▸ DATA EXCERPTS
+-------+

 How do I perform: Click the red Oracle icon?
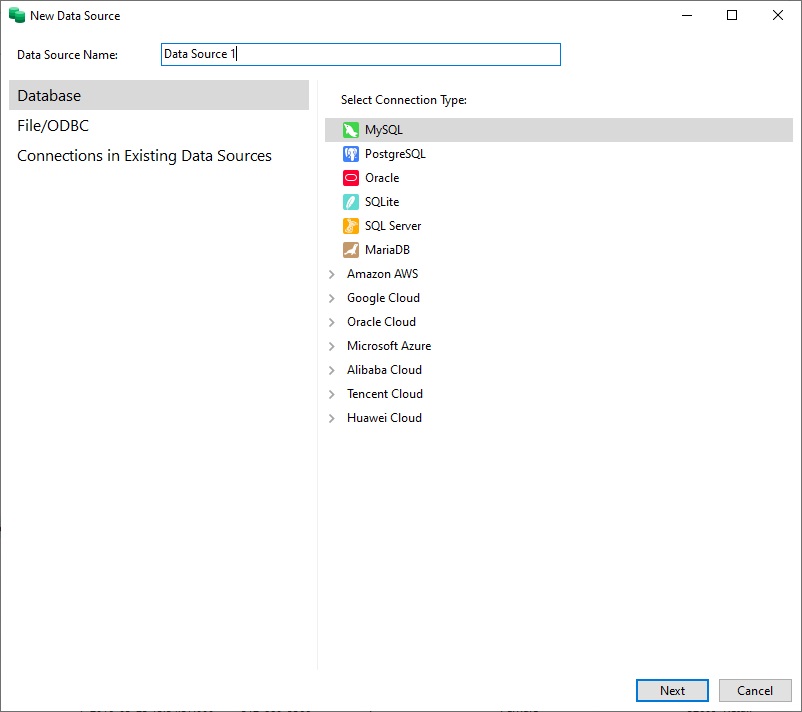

+-------+

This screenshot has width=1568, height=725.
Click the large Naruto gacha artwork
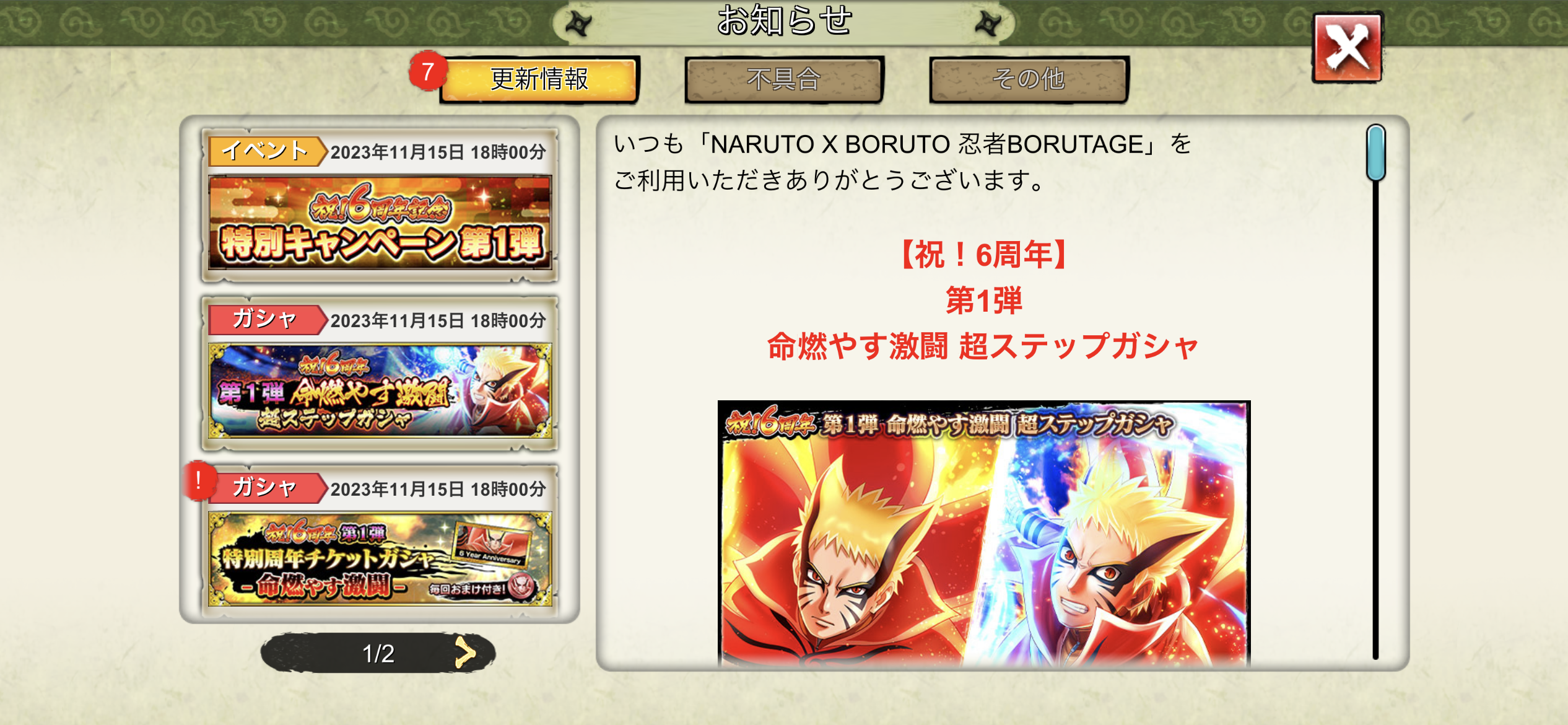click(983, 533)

+-------+

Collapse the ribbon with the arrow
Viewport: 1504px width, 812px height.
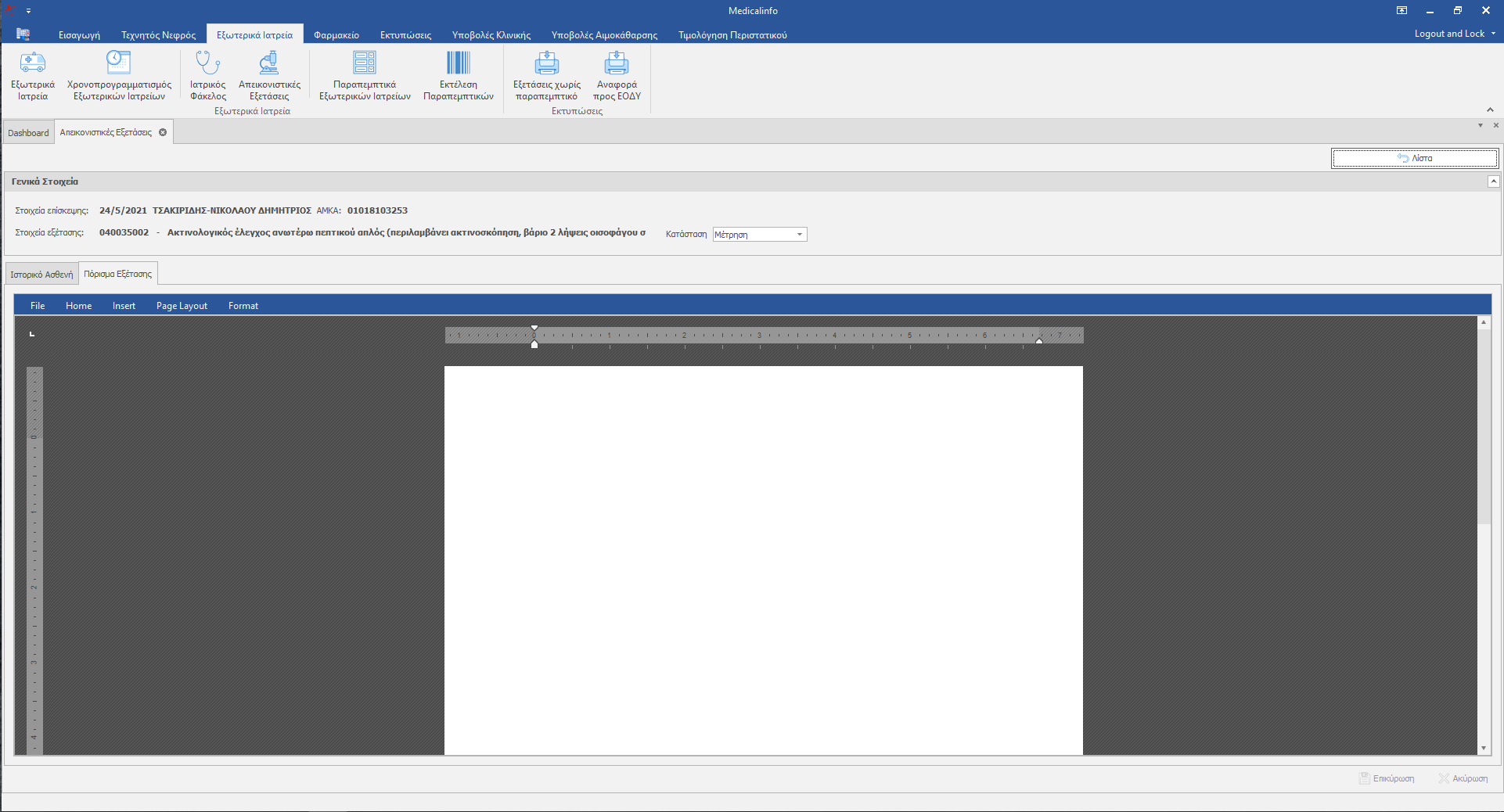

+-------+

▸ PROBLEM STATEMENT
All lines above holding the word "width" make up the answer; copy each one.

▸ SOLUTION FOR THIS PROBLEM
This screenshot has width=1568, height=725.
Viewport: 1504px width, 812px height.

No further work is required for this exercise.